Why did you want to participate in the Community Novel Project?
I had just completed the NaNoWriMo challenge and was looking for a reason to keep writing.
What do you like about the premise and characters of this year’s Community Novel Project Speak Easy? What challenges you about them?
The premise and characters give writers a lot of room to maneuver, to make changes and go in different directions. The premise has moved in a direction that is more appropriate to history than cultural anthropology because it is focusing on one woman and not her culture.
What was your first reaction when you saw the chapter before yours?
I thought it gave a lot of background and depth to the character of Julia.
What is your favorite and least favorite addition that you contributed to this novel in your chapter?
My favorite is the cliff hanger at the end. My least favorite is all the groveling Ronni has to do.
What do you hope happens or doesn’t happen in the chapters that come after yours?
I hope they continue to involve Ronni in meaningful and exciting ways, not just Julia.
How did you write your chapter – in a burst of inspiration or carefully outlined?
I wrote in several bursts; each followed by time to think and hope for inspiration.
What have you learned about writing fiction from participating in this project?
I learned that I am really all about strong female characters.
What is your writing background? What do you usually write? How was this project different?
I have written small town news for small newspapers and articles for trade magazines. As an instructor, most of my writing is creating instructional materials. One lesson was included in the national training manual for GED examiners for a few years. The 2012 NaNoWriMo was my first foray into fiction.
When do you write? How many hours do you spend writing in a week?
I usually write in the morning after I have checked my online classes and done any necessary grading. I spend between 5 and 10 hours a week writing and/or editing fiction.

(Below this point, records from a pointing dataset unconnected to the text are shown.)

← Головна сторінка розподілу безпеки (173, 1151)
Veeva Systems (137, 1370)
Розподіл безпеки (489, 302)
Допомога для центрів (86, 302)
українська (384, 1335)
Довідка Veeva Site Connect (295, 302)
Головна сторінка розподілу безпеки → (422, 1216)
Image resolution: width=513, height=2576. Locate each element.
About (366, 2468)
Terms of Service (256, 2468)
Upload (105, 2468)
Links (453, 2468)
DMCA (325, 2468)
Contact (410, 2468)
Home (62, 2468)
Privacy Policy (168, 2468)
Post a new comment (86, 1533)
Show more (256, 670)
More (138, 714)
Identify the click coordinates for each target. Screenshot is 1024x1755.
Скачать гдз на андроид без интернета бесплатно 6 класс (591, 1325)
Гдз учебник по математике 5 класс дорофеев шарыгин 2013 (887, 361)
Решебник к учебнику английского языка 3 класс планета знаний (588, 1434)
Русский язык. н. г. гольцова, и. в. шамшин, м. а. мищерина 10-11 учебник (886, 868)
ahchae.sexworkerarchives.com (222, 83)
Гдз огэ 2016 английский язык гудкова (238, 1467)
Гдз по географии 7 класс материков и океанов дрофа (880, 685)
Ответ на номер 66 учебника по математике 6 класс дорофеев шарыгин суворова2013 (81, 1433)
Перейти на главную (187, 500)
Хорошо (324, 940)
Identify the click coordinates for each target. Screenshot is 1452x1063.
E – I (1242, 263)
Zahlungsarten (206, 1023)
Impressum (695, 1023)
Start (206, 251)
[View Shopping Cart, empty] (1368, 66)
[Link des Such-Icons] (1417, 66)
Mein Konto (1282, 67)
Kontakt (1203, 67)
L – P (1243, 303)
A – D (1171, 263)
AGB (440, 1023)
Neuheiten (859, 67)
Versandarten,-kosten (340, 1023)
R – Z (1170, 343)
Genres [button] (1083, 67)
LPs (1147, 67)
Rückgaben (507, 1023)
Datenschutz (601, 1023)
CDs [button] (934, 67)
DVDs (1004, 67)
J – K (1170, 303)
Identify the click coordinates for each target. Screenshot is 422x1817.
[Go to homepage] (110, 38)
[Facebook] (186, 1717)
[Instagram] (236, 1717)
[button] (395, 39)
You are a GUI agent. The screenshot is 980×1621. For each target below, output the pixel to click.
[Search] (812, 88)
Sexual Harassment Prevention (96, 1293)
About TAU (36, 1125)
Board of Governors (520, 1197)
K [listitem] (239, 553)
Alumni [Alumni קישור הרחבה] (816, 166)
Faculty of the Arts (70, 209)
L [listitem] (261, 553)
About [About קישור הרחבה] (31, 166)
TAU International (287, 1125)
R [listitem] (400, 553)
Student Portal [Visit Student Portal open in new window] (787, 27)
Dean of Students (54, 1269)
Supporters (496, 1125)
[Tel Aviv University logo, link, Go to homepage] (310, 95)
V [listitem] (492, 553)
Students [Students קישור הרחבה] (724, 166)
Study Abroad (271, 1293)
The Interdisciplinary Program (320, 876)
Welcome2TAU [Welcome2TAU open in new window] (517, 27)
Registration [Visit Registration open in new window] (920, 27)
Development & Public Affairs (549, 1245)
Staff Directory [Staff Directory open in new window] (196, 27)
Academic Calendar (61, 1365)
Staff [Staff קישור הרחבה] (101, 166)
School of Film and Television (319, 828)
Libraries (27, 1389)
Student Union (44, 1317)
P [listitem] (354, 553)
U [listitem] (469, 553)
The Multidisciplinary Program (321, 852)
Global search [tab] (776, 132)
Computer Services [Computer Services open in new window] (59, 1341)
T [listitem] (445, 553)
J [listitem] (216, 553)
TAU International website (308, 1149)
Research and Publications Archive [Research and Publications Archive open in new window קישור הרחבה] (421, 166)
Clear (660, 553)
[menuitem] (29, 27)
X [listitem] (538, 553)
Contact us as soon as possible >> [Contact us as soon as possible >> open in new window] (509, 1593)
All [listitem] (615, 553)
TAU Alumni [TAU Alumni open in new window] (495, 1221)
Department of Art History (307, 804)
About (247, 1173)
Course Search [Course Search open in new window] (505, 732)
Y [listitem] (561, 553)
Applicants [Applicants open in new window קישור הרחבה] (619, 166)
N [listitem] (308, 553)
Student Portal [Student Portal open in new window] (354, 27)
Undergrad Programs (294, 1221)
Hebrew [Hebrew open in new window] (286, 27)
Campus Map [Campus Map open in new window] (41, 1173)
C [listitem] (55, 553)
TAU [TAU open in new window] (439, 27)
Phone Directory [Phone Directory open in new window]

Janet Jenkins Stotts got her MA in Curriculum and Instruction with emphasis in Teaching English as a Second Language from the University of Kansas. Until last year, most of her writing was work-related and included federal grant proposals and material published in the national GED Administrator’s Training Manual. Thanks to TSCPL, she took part in the National Novel Writing Month last November and completed the 50,000 word challenge. She has since turned that novel into The Orchid Garden, a mystery based on the trip to China she made to assist in the adoption of her granddaughter, Ella. She hopes to have it published through Amazon print and Amazon kindle by the end of the summer. She and her husband live north of Topeka with five dogs, six goats and a goat that thinks it’s a dog.